▸ **Document excerpt**:
SORRENTO -- Pat McLaughlin's business, Red Barn Luthier, is situated on the edge of east Lake County, down a narrow, rutted clay driveway far from any of the county's busy town centers.

The sign out on County Road 437 is small, faded and easy to miss.

But that doesn't stop people from seeking out and tracking him down.

They travel from all over to have their musical instruments repaired, rebuilt and, occasionally, handcrafted by this self-taught luthier — a maker of stringed instruments.

"One of our neighbors told my husband about him," said Rose Freeman who had driven recently from Scottish Highlands in Leesburg with her husband, Harold, to see if McLaughlin could repair the pick-up on his 1950s-era Epiphone guitar.

"Harold plays in a band at Scottish Highlands and needs to have his guitar fixed," she said.

After admiring the instrument and labeling it a "classic," McLaughlin teasingly chastised Freeman for his makeshift repairs.

"That guitar is a beauty," he said, "But those are some of the worst patch jobs I've ever seen!"

Several minutes and a couple of amusing anecdotes later, the Freemans were on their way home and McLaughlin had another patient to add to his collection of ailing instruments.

The "ward" looked crowded. Bruised banjos hung from the ceiling next to mangled mandolins, scarred guitars and one sad ukelele with a large gash in its small body.

A big bass fiddle, a harp, a few more guitars and several brass instruments rested nearby in varying stages of recovery.

McLaughlin, who was trained to be a chemist, worked in that field for many years before becoming a high school physics and chemistry teacher.

He eventually gave that up to become a luthier and has been running his current business full time since 1984.

He tackles all types of instrument repairs except keyboards.

While band instrument repair is his mainstay — ask him about the trombone with seven pencil stubs jammed into it — he will work on anything musical. Some instruments don't even have names, like the combination dobro/banjo he is almost finished custom building for a customer.

It is a uniquely shaped stringed instrument complete with highly detailed mother-of-pearl inlay work on the neck and 85 layers of lacquer on the body.

▸ **What is needed**: Write the next several paragraphs of the news story about Pat McLaughlin's Red Barn Luthier shop, beginning immediately after its last sentence.

▸ **Supplied data**:
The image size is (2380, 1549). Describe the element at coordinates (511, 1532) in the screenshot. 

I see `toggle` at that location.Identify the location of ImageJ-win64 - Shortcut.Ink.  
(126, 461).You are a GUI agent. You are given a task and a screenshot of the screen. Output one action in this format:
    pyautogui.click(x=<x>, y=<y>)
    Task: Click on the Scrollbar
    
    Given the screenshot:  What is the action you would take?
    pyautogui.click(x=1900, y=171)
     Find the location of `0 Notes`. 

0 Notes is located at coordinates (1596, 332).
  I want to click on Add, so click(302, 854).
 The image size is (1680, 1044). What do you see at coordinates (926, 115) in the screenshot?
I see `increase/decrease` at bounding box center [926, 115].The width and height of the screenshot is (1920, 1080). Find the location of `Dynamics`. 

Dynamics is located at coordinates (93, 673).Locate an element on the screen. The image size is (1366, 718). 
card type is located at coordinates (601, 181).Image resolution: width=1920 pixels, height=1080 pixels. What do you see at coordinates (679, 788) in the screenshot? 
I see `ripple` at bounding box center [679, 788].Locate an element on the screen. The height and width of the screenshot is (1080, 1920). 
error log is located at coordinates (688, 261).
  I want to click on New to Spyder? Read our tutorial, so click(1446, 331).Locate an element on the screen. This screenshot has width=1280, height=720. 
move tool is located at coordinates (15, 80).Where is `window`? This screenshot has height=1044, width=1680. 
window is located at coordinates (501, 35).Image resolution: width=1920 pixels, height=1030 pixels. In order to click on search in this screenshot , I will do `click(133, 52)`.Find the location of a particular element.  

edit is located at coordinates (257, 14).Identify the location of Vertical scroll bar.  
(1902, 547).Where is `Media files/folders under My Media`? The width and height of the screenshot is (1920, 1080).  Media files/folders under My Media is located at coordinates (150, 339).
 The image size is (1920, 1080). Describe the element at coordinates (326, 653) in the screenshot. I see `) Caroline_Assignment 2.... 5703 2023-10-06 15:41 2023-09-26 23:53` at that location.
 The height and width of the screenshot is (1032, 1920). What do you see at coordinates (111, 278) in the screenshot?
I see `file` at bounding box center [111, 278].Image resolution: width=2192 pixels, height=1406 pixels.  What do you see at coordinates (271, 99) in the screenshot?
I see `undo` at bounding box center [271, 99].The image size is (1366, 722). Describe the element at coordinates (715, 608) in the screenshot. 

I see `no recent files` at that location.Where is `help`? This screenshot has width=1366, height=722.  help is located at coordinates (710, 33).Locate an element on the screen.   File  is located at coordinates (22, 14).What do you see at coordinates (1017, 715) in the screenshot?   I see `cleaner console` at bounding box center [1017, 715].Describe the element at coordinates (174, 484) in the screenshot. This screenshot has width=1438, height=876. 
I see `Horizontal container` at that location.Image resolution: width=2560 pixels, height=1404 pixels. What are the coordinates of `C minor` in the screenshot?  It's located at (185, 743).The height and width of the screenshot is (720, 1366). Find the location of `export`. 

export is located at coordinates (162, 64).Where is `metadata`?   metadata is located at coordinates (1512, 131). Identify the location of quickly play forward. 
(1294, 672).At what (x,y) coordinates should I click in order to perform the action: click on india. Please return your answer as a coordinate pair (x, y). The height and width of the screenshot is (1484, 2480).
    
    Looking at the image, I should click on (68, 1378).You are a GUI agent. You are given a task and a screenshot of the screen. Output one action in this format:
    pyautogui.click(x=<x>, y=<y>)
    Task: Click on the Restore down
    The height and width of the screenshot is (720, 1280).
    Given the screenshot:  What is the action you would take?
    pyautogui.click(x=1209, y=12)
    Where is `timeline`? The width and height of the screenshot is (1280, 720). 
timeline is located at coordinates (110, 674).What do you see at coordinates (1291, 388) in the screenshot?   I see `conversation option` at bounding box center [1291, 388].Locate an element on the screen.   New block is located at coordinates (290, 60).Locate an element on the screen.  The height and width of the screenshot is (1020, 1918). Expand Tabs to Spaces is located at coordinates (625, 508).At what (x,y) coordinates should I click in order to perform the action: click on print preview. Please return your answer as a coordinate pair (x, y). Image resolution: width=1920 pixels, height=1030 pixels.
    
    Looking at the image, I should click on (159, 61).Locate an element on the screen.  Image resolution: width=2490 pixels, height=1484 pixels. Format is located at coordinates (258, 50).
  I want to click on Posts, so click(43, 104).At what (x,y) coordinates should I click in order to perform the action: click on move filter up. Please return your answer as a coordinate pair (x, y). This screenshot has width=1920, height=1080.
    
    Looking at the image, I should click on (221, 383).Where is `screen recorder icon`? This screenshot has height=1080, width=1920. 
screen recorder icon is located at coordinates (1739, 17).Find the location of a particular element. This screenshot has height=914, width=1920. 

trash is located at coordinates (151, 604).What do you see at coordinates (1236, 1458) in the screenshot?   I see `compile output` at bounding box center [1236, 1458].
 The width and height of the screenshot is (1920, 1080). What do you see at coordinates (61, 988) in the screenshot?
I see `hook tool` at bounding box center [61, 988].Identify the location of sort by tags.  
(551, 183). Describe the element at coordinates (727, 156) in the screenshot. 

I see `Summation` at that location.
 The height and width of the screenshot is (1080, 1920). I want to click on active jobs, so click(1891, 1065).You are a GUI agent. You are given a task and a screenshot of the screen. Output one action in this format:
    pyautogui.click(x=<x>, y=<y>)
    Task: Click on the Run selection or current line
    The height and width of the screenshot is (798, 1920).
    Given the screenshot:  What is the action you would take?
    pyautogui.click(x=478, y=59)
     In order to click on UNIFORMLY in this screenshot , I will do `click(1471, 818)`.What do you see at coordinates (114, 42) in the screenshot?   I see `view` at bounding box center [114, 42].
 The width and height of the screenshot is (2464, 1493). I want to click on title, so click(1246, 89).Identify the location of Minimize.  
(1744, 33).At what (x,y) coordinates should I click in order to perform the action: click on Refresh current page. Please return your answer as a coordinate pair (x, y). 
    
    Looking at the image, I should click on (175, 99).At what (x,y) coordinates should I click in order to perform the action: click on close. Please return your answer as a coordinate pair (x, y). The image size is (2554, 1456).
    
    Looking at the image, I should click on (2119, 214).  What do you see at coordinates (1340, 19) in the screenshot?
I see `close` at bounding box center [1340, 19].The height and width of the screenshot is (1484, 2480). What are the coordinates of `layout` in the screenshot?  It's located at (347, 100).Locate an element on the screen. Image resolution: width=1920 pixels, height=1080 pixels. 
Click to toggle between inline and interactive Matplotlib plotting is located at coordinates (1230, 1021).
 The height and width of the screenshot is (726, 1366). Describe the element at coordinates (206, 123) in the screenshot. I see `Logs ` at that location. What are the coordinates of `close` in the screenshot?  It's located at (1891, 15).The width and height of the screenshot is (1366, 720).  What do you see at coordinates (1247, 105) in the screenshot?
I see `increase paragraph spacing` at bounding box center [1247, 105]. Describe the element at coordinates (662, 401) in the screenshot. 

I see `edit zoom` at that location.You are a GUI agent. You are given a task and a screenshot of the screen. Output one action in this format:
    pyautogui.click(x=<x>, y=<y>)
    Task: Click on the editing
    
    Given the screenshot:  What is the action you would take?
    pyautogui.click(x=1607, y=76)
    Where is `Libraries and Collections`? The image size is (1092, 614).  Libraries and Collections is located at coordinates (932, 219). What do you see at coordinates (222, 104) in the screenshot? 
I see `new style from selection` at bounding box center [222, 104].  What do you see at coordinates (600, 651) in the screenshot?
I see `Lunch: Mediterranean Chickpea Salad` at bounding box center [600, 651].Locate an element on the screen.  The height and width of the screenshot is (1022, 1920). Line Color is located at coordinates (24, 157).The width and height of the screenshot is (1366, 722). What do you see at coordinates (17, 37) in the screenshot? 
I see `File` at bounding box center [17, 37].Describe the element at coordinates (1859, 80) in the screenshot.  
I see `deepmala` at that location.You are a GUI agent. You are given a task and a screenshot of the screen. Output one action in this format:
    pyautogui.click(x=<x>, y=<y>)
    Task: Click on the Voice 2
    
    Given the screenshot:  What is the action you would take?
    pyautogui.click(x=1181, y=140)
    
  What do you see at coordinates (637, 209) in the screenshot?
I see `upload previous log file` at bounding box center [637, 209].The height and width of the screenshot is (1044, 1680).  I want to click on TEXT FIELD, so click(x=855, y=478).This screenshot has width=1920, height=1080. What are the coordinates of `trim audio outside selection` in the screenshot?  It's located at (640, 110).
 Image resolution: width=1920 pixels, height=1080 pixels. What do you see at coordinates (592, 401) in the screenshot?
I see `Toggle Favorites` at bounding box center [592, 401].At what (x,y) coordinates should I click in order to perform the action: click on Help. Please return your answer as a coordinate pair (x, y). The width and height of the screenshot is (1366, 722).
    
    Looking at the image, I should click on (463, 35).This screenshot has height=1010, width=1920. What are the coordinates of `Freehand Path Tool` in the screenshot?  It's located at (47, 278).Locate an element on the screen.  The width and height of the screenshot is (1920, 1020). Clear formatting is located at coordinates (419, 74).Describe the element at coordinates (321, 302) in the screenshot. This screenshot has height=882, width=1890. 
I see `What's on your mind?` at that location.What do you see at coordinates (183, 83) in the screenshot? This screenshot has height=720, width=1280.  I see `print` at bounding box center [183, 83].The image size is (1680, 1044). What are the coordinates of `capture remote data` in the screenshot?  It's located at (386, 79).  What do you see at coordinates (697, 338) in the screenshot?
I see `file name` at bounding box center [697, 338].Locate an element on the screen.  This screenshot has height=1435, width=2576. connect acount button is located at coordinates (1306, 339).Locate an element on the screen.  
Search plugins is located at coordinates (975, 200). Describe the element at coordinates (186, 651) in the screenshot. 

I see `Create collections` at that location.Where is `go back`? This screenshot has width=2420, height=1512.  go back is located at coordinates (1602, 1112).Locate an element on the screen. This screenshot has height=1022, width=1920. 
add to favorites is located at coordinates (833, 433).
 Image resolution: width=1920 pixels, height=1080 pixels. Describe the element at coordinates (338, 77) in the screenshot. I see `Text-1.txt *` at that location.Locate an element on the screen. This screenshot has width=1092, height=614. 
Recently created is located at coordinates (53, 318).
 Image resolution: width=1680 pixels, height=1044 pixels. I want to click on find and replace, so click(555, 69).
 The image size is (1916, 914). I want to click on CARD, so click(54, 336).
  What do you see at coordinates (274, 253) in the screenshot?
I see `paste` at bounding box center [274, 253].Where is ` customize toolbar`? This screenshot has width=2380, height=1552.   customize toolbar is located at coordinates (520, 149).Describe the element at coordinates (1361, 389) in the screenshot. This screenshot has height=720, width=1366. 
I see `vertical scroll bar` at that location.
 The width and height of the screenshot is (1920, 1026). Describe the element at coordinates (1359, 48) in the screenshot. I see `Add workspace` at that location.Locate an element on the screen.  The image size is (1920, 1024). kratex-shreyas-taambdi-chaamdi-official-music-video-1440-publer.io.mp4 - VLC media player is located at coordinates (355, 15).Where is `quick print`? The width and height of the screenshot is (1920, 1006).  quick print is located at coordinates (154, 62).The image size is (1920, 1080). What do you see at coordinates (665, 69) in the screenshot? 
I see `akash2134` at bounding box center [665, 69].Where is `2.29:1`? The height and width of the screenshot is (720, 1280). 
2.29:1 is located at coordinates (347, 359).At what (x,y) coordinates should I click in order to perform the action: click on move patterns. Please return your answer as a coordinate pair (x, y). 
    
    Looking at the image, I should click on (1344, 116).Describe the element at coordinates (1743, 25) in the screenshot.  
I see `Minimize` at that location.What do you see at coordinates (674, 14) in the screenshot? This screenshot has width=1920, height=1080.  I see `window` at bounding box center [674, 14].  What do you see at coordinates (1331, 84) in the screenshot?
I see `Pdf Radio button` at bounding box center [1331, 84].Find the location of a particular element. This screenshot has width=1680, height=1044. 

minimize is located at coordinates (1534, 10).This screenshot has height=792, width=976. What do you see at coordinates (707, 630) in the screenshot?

▸ **Result**:
"I've spent over 200 hours so far on this ‘dobjo' or ‘bandobro,' whatever you want to call it. It doesn't sound like either," McLaughlin said while demonstrating some fancy finger picking on the handmade hybrid.

McLaughlin not only repairs and custom builds instruments, he plays a wide variety of instruments himself including the banjo, which he has strummed for years with his group the Blackwater Creek Bluegrass Band.

"My wife Suzy and I started the band back in the '70s when our kids were little. It was a family band back then," said McLaughlin, 55, the father of seven children. "These days Suzy still plays the bass, I'm still plucking the banjo, but the kids are now grown and off on their own. Dale Rathbun now plays with us on guitar and Bill Bailey joins in on the fiddle and mandolin."

The band performs in the area about twice a month and has been booked at local street festivals and art festivals for years.

"I don't think we've ever played at a gig we haven't enjoyed," McLaughlin said.

The phone keeps ringing and customers keep stirring up clouds of dust as they bump along the narrow drive to McLaughlin's workshop built out of salvaged pine wood so old and hard that each piece had to be hand drilled before it could be nailed.

Elaine Kimble drives up with her son, Blake, 11, and his two-day-old tenor sax that wouldn't work.

"Pat is great," the Leesburg mother said as McLaughlin straightened out the pivot post for a side B flat key. "I've been here before when my daughter's flute needed an overall. He does wonderful work and doesn't charge near enough."